[Stored data entries]

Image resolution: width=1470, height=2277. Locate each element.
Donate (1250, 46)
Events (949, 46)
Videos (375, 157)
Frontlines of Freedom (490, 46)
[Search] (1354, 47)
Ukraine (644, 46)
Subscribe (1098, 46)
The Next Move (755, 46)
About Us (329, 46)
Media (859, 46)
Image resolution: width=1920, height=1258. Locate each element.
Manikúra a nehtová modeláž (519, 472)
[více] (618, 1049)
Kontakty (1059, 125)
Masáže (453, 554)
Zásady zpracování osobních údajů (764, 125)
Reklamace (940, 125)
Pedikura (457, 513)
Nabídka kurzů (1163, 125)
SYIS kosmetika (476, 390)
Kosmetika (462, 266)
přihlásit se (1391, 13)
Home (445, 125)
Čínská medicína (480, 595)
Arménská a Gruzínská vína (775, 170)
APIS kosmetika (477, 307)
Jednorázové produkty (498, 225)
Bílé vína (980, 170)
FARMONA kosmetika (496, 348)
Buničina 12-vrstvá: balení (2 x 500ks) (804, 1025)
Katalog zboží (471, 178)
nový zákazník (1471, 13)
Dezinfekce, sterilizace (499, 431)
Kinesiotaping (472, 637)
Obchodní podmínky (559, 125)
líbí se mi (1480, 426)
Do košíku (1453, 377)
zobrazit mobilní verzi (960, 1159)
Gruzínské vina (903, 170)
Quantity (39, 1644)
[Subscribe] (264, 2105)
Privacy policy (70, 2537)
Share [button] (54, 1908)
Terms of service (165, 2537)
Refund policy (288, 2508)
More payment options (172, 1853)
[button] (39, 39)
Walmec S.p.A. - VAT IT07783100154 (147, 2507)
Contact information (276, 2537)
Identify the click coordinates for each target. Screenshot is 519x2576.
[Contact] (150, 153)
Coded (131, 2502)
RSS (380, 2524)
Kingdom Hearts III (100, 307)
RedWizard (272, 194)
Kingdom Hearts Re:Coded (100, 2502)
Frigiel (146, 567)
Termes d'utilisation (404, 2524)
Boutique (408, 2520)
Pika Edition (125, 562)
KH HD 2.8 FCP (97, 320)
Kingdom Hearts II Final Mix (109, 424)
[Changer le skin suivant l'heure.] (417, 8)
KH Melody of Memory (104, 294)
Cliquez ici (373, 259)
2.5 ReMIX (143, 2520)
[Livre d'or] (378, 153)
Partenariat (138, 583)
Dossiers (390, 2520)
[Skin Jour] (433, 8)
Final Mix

§ **Work to complete**
Please copy out the preceding data in full, exactly as written.

§ **Answer for this exercise**
Image resolution: width=1470, height=2277. Locate each element.
Donate (1250, 46)
Events (949, 46)
Videos (375, 157)
Frontlines of Freedom (490, 46)
[Search] (1354, 47)
Ukraine (644, 46)
Subscribe (1098, 46)
The Next Move (755, 46)
About Us (329, 46)
Media (859, 46)
Image resolution: width=1920, height=1258. Locate each element.
Manikúra a nehtová modeláž (519, 472)
[více] (618, 1049)
Kontakty (1059, 125)
Masáže (453, 554)
Zásady zpracování osobních údajů (764, 125)
Reklamace (940, 125)
Pedikura (457, 513)
Nabídka kurzů (1163, 125)
SYIS kosmetika (476, 390)
Kosmetika (462, 266)
přihlásit se (1391, 13)
Home (445, 125)
Čínská medicína (480, 595)
Arménská a Gruzínská vína (775, 170)
APIS kosmetika (477, 307)
Jednorázové produkty (498, 225)
Bílé vína (980, 170)
FARMONA kosmetika (496, 348)
Buničina 12-vrstvá: balení (2 x 500ks) (804, 1025)
Katalog zboží (471, 178)
nový zákazník (1471, 13)
Dezinfekce, sterilizace (499, 431)
Kinesiotaping (472, 637)
Obchodní podmínky (559, 125)
líbí se mi (1480, 426)
Do košíku (1453, 377)
zobrazit mobilní verzi (960, 1159)
Gruzínské vina (903, 170)
Quantity (39, 1644)
[Subscribe] (264, 2105)
Privacy policy (70, 2537)
Share [button] (54, 1908)
Terms of service (165, 2537)
Refund policy (288, 2508)
More payment options (172, 1853)
[button] (39, 39)
Walmec S.p.A. - VAT IT07783100154 (147, 2507)
Contact information (276, 2537)
Identify the click coordinates for each target. Screenshot is 519x2576.
[Contact] (150, 153)
Coded (131, 2502)
RSS (380, 2524)
Kingdom Hearts III (100, 307)
RedWizard (272, 194)
Kingdom Hearts Re:Coded (100, 2502)
Frigiel (146, 567)
Termes d'utilisation (404, 2524)
Boutique (408, 2520)
Pika Edition (125, 562)
KH HD 2.8 FCP (97, 320)
Kingdom Hearts II Final Mix (109, 424)
[Changer le skin suivant l'heure.] (417, 8)
KH Melody of Memory (104, 294)
Cliquez ici (373, 259)
2.5 ReMIX (143, 2520)
[Livre d'or] (378, 153)
Partenariat (138, 583)
Dossiers (390, 2520)
[Skin Jour] (433, 8)
Final Mix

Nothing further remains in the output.